WHAT THE TASK REQUIRES. Copies of all lines containing the string "agent" are needed from the data below.

DATA.
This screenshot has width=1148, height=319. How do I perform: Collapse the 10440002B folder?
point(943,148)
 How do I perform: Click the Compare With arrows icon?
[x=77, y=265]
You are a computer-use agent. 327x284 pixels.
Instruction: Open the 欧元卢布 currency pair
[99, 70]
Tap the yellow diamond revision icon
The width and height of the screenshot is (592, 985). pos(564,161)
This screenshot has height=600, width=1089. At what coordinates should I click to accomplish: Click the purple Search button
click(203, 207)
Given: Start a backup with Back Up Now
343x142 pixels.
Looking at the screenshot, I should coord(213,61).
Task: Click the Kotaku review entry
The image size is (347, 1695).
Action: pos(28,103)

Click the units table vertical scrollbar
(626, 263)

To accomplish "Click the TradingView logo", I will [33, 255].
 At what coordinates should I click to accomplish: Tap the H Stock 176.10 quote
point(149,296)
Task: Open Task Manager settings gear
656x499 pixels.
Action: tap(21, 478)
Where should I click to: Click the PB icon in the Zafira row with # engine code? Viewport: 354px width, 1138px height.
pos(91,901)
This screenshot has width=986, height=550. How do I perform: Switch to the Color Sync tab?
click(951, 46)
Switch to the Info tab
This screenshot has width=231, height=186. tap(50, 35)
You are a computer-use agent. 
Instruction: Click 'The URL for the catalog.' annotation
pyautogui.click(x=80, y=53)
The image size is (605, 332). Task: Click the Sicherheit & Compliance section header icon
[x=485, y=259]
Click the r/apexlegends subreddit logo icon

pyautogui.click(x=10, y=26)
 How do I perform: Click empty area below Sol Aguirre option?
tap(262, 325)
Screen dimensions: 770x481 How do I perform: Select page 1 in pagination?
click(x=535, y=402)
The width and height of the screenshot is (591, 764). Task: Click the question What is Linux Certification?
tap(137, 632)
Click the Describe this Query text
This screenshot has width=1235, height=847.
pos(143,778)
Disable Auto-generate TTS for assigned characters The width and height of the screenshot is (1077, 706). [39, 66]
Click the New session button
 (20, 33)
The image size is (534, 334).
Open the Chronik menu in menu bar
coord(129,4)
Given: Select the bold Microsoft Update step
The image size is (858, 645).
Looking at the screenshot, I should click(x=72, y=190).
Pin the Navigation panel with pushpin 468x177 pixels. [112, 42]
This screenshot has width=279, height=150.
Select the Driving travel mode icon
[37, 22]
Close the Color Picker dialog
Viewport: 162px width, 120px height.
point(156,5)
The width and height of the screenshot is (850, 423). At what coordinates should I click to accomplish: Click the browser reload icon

EXERCISE RESPONSE.
You are a computer-use agent. 327x284 pixels.
You are a computer-use agent. 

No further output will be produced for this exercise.